Why Traditional Sales Training Doesn’t Work (and What to Do Instead)
Here’s the dirty little secret: most sales training is a glorified PowerPoint funeral. A two-day workshop full of buzzwords, awkward roleplays, and outdated closing techniques. Then everyone goes back to their desk and forgets everything faster than you can say "buyer persona."
The issue? Sales isn’t static. Buyers evolve, markets shift, and yet, your training module is still quoting tactics from 2011.
What to do instead:
Integrate ongoing, real-time learning with actual deal reviews and battle cards.
Focus on behavioral coaching over memorization. Sales is a contact sport, not a spelling bee.
Reinforce content using microlearning (we’ll get to that in a minute, hold your horses).
The 12-Week Ramp-Up: How to Get New Hires Selling Faster
Let’s be honest: your new reps are not fine wine. They don’t need to age for a year before they’re allowed to talk to prospects.
A structured 12-week onboarding sprint can get them out of training purgatory and into quota land. Here’s how:
Week 1-2: Company, product, and ICP immersion. Think less Wikipedia, more trench warfare.
Week 3-6: Role-playing, objection handling, and live shadowing.
Week 7-10: Own small deals, run discovery, and get feedback.
Week 11-12: Pipeline building + full ownership with coaching support.
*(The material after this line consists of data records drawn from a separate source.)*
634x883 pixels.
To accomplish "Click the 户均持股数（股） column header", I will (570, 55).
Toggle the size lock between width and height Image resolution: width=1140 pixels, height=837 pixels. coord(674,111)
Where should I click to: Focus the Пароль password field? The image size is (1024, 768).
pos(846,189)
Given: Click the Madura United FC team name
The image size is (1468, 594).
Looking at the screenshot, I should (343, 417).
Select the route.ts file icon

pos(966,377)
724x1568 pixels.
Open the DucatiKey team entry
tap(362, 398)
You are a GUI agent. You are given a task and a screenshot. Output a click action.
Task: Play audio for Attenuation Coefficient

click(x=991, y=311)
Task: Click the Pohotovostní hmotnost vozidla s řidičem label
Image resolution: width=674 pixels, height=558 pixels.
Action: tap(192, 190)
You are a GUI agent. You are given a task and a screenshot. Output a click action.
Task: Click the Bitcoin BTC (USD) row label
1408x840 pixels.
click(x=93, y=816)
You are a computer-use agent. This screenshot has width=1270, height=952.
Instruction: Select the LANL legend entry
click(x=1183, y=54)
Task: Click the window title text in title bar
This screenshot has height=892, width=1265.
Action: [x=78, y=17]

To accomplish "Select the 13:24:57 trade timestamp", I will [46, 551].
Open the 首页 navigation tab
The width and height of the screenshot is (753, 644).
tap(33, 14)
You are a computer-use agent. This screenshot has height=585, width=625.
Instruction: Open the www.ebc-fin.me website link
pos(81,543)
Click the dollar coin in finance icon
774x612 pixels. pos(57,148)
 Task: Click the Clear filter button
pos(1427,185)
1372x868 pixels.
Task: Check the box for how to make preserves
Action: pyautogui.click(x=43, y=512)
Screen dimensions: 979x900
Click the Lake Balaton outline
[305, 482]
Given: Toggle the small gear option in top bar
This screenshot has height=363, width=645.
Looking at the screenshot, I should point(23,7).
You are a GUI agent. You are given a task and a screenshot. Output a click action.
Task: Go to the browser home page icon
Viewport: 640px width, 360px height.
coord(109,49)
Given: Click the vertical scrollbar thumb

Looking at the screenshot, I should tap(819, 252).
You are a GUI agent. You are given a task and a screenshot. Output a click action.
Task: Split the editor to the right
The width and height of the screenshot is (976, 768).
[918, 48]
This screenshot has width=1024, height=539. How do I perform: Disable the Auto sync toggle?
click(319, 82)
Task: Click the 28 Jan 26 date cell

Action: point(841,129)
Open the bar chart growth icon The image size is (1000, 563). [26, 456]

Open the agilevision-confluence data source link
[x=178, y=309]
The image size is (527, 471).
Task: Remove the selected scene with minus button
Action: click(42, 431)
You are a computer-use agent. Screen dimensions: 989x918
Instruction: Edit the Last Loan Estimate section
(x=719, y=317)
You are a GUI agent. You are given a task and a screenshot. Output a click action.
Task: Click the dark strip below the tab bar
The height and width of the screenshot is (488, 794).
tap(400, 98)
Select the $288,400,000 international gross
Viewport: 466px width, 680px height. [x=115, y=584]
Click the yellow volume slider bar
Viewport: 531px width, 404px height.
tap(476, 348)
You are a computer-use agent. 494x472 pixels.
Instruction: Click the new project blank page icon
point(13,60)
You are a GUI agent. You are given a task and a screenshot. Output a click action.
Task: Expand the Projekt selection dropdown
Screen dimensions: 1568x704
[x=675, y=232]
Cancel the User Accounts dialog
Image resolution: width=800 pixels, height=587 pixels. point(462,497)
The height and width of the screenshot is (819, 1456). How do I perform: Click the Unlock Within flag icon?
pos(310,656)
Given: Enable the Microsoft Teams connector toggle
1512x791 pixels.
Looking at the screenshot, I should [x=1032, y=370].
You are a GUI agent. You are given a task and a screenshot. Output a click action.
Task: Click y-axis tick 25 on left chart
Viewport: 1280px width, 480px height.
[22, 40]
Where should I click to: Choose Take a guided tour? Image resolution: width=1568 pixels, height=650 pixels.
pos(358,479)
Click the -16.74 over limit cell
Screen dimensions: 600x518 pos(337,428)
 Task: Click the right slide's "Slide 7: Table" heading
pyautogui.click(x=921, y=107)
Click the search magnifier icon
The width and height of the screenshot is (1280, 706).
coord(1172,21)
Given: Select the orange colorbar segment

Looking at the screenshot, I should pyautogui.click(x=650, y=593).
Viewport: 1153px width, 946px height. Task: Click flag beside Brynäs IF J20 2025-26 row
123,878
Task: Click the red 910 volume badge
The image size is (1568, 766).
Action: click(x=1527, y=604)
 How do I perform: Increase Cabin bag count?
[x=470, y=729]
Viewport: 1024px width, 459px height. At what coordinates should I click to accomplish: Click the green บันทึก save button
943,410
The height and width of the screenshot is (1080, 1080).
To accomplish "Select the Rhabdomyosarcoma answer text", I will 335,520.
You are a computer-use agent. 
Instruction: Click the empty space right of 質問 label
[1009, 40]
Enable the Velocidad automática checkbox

The key is to layer learning with action, not isolate them like bad school science experiments.
Coaching vs. Managing: How Leaders Can Unlock Rep Performance
Managing is telling someone to hit quota. Coaching is helping them figure out how.
Most sales managers secretly stink at coaching because they’re too busy babysitting dashboards or reliving their own "President's Club" glory days.
Here’s the fix:
Set aside weekly coaching sessions focused on skills, not just pipeline.
Use call recordings and postmortems to analyze what actually happened, not what the rep "felt."
Ask good questions. Hint: “Why didn’t you close it?” is not one of them.
Great coaches turn C-players into B-players, and B-players into A-players. Managing just turns everyone into PowerPoint monkeys.
Microlearning: The Future of Sales Enablement Training
If your team needs a three-hour seminar to remember how to answer a pricing objection, you’ve already lost.
Microlearning delivers short, digestible content in the flow of work. Think 3-5 minute modules on objection handling, discovery calls, or competitive traps.
Why it works:
It fits attention spans shorter than a TikTok.
It’s easy to update and personalize.
It reinforces knowledge through repetition instead of relying on mythical “one-and-done” workshops.
Use platforms that support embedded coaching tips, contextual nudges, and mobile-first access. If your reps can order sushi on their phones, they can learn how to sell on them too.
Final Thought:
Training, coaching, and development shouldn’t feel like corporate homework. Done right, it’s the cheat code to unlocking scalable, repeatable sales excellence.
But sure, keep doing your annual offsite. I’m sure the laminated binder full of scripts will change lives.